Instructions to follow
Repeat verbatim, and only, the lines of the data below, beginning at the line that contains "Given: Click the 'Result' column header" and stopping after the line that contains "You are a computer-use agent. The".

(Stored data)
* * * * * * *
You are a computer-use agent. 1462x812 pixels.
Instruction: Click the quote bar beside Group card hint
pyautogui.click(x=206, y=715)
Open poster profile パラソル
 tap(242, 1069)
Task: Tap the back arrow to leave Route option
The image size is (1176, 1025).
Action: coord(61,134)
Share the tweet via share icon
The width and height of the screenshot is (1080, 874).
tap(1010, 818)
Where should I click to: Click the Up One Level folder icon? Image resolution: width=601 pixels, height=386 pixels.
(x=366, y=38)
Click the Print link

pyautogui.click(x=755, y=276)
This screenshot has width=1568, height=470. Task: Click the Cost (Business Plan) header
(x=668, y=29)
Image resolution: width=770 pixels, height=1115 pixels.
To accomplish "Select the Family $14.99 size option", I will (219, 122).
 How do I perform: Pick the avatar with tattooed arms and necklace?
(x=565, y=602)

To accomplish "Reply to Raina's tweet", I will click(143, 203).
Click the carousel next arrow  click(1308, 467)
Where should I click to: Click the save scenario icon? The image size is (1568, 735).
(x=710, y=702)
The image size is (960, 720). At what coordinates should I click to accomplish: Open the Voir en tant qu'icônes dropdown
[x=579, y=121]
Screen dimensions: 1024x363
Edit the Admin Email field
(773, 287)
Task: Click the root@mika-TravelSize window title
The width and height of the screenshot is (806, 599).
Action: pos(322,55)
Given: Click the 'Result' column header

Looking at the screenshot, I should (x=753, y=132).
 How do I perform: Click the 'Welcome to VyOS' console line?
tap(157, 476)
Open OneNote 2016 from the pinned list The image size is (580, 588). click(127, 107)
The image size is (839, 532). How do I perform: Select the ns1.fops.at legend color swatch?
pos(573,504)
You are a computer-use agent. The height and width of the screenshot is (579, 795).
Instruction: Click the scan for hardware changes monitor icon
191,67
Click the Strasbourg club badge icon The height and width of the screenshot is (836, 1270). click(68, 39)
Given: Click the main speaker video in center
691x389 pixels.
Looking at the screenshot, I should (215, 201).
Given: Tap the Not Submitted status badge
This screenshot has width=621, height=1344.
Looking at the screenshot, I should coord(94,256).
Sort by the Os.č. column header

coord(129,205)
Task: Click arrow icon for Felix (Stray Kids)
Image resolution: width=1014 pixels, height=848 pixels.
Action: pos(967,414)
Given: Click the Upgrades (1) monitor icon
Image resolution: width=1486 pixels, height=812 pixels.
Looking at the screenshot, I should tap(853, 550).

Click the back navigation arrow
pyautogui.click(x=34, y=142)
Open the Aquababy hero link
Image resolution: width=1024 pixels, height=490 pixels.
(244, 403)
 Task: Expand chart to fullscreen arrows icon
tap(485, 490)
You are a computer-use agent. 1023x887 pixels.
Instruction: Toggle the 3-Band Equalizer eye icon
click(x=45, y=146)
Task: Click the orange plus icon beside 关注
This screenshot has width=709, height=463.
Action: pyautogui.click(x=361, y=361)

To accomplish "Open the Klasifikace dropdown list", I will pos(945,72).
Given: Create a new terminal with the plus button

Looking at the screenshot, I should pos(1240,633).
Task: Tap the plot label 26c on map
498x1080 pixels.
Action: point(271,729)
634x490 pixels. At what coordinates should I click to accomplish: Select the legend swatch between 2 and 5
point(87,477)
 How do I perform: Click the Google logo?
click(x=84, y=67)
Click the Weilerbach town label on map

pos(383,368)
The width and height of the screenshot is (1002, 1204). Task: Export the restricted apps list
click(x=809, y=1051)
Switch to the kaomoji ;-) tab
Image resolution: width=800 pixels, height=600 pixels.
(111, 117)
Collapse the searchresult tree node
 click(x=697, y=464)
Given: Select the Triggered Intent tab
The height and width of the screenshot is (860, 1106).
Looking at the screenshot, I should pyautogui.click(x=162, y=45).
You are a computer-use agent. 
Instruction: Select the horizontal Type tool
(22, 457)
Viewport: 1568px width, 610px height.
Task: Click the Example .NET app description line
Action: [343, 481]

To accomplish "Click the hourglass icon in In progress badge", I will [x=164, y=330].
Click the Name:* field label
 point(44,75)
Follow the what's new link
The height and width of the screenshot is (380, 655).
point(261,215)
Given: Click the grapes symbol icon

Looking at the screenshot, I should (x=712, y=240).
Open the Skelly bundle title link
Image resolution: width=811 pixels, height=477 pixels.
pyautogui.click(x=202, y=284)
* * * * * * *
Your solution
Given: Click the 'Result' column header

Looking at the screenshot, I should (x=753, y=132).
 How do I perform: Click the 'Welcome to VyOS' console line?
tap(157, 476)
Open OneNote 2016 from the pinned list The image size is (580, 588). click(127, 107)
The image size is (839, 532). How do I perform: Select the ns1.fops.at legend color swatch?
pos(573,504)
You are a computer-use agent. The height and width of the screenshot is (579, 795).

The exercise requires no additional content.